SASKATOON -- Lorraine McSween thought someone had thrown a rock through her triple-paned bedroom window. It turns out it was her new fence, which had been blown three metres into the air by a powerful storm that wreaked havoc on northwestern Saskatchewan early Sunday.

"I got up and ran into the living room and told my husband that someone broke our window," McSween said Sunday, still in awe from what happened. "But two eight-foot panels from our fence, which were cemented in, broke off like twigs, and one came flying into our bedroom window."
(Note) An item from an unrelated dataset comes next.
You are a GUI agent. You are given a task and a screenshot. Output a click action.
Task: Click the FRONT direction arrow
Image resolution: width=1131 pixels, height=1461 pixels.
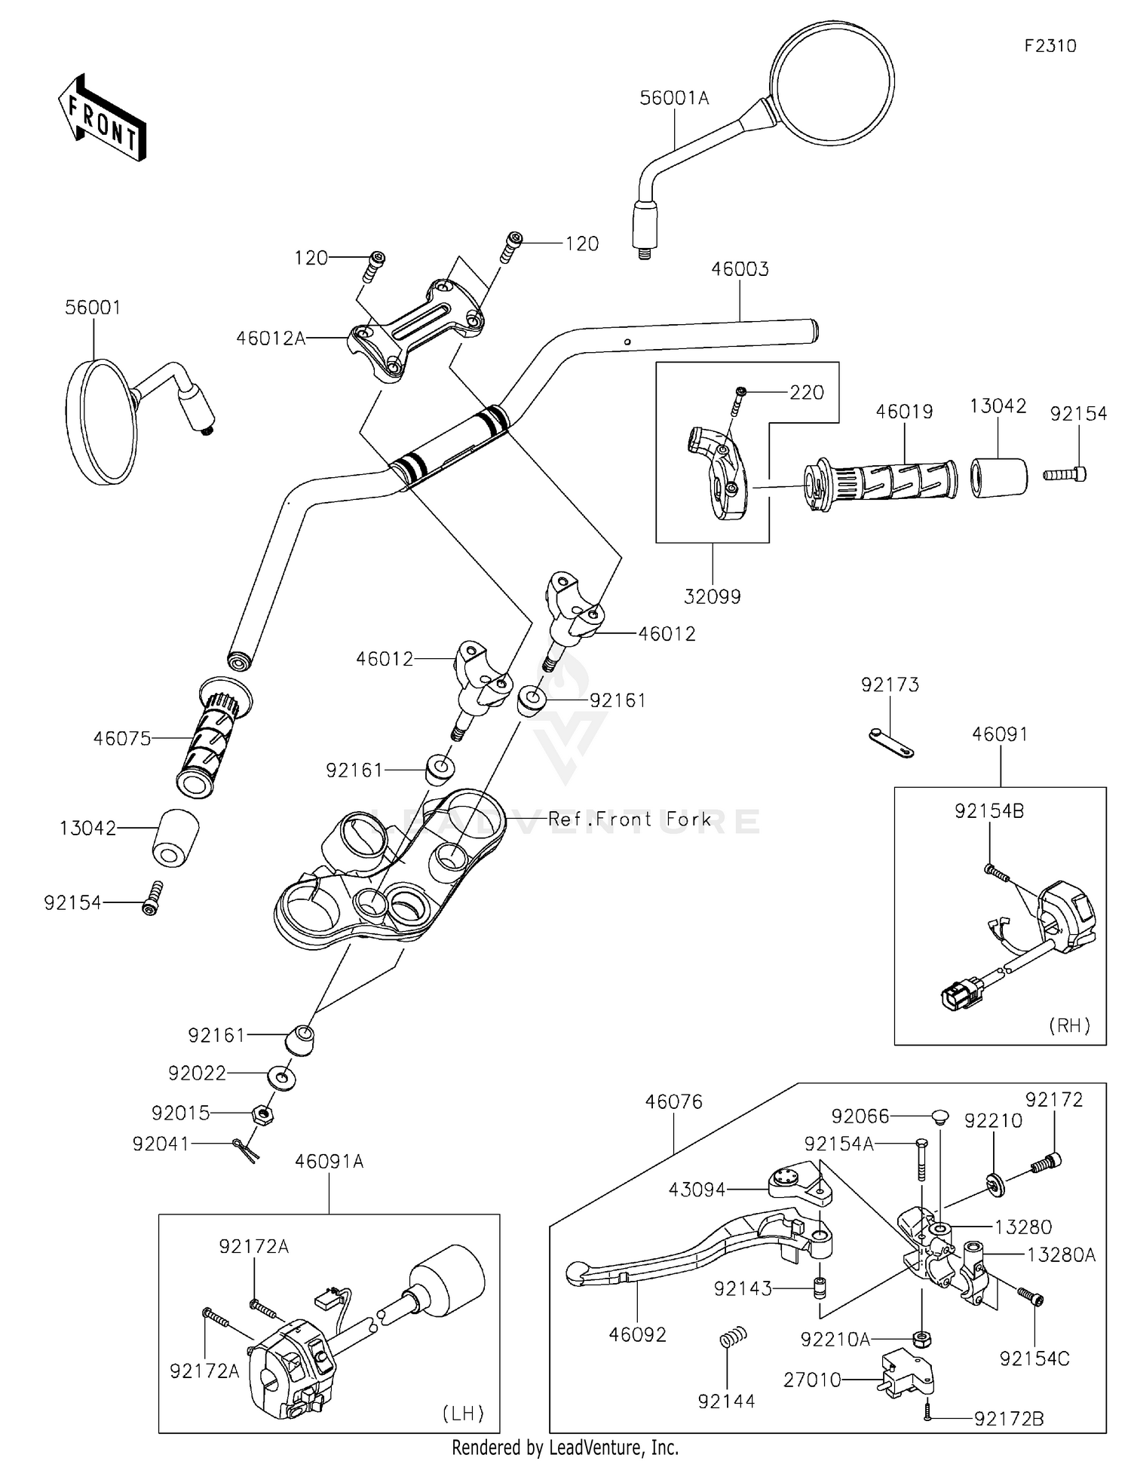pyautogui.click(x=101, y=118)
McSween, 49, woke up around 1:30 a.m Sunday to shattered glass all over her husband's side of the bed, a small hole in the stucco on the side of their home, her steel dog run bent and twisted and several sections of the fence uprooted and blown across their yard.

McSween's home and several other homes in Warman were the victims of a powerful thunderstorm that ripped through the province after just midnight Saturday, leaving behind a trail of damage from just outside Saskatoon all the way to the Spiritwood area, 175 kilometres northwest of the city.

Environment Canada said a powerful downdraft -- a sudden descent of cool air to the ground -- created winds of up to 110 km/h, ripped roofs off of homes, sent golf carts through the air and uprooted and bent trees in some parts of the province. They had several reports of high plow winds and funnel clouds.

"A tornado is a sexier event, but straight-line winds like this can cause quite a bit of damage," said David Wray, a meteorologist with Environment Canada. "It's almost not important if it's a tornado or a straight line wind event like this -- either one can cause lots of damage."

In the Spiritwood area, there were heavy rains, powerful winds, strong lightning and power outages of up to 12 hours reported.